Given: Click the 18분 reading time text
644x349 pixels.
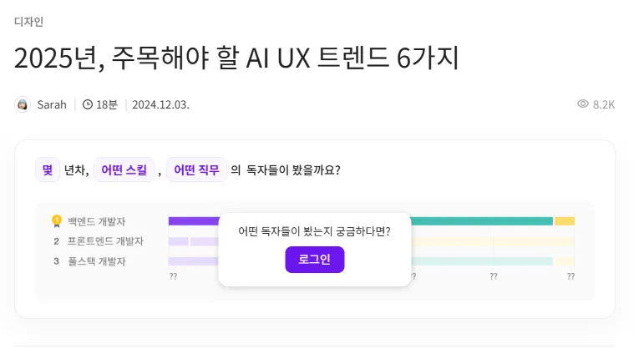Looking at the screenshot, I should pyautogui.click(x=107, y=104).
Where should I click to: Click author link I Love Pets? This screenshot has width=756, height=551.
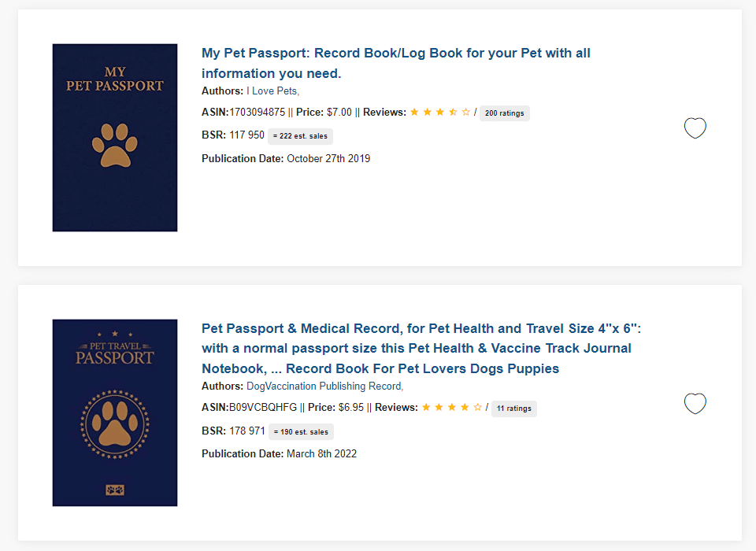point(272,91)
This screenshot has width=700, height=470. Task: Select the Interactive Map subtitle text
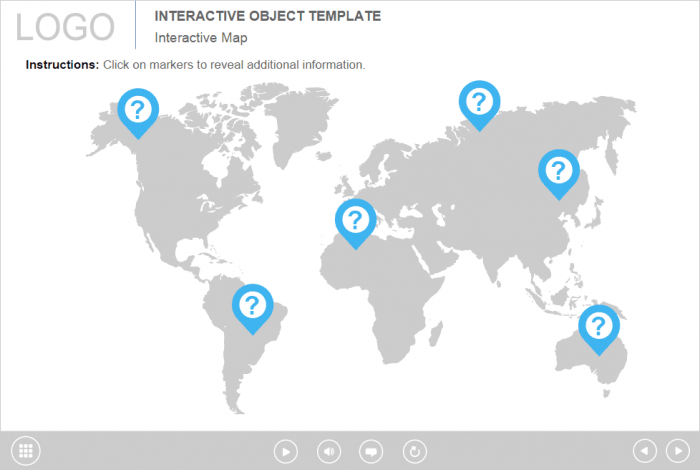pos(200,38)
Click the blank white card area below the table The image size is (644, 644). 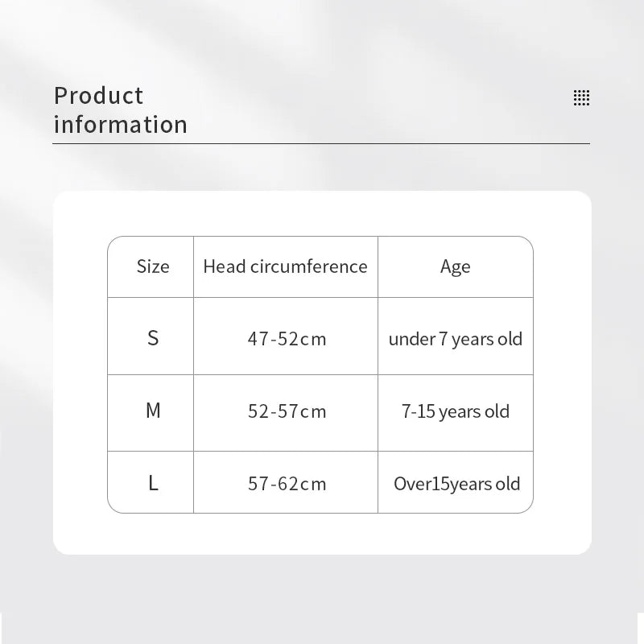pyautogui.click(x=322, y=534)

* * *

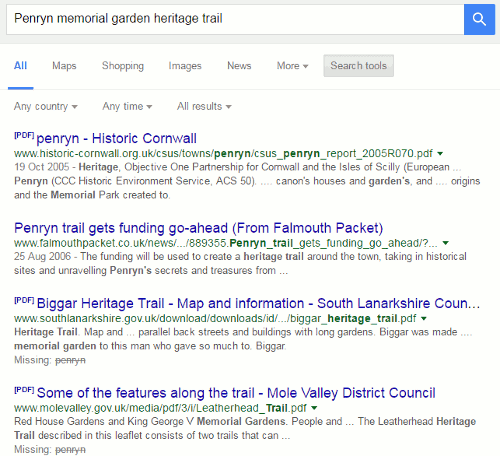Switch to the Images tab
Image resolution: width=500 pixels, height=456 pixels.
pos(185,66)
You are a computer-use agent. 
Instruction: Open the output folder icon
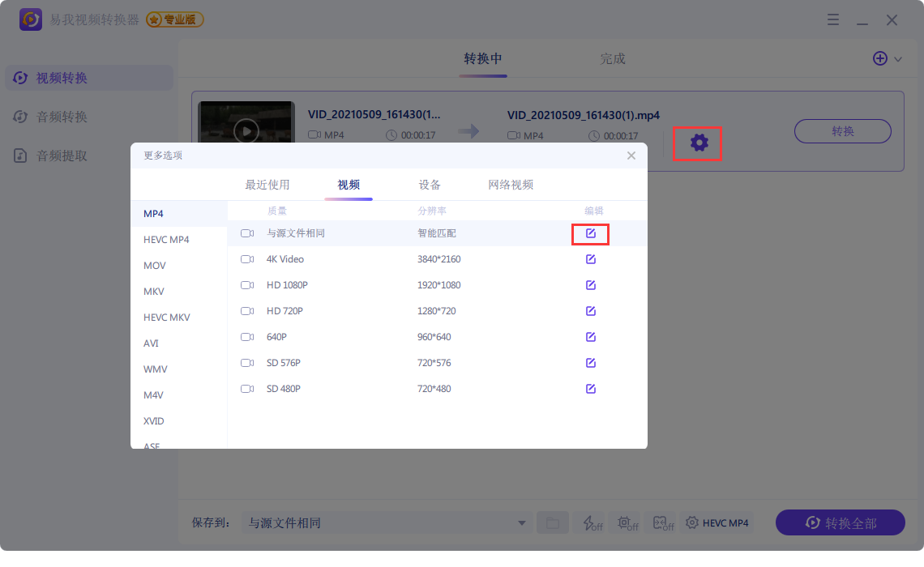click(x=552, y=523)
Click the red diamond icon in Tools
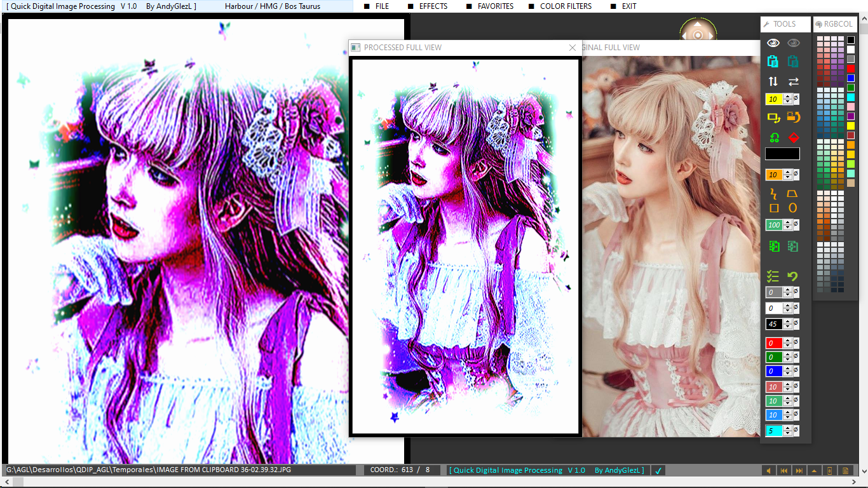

**What you should do:** What are the lines above from the one with "You are a computer-use agent." to the one with "Click the red diamond icon in Tools", both included? Reproduce them exactly, without pictures.

**Reply:**
You are a computer-use agent. 
Instruction: Open the output folder icon
click(x=552, y=523)
Click the red diamond icon in Tools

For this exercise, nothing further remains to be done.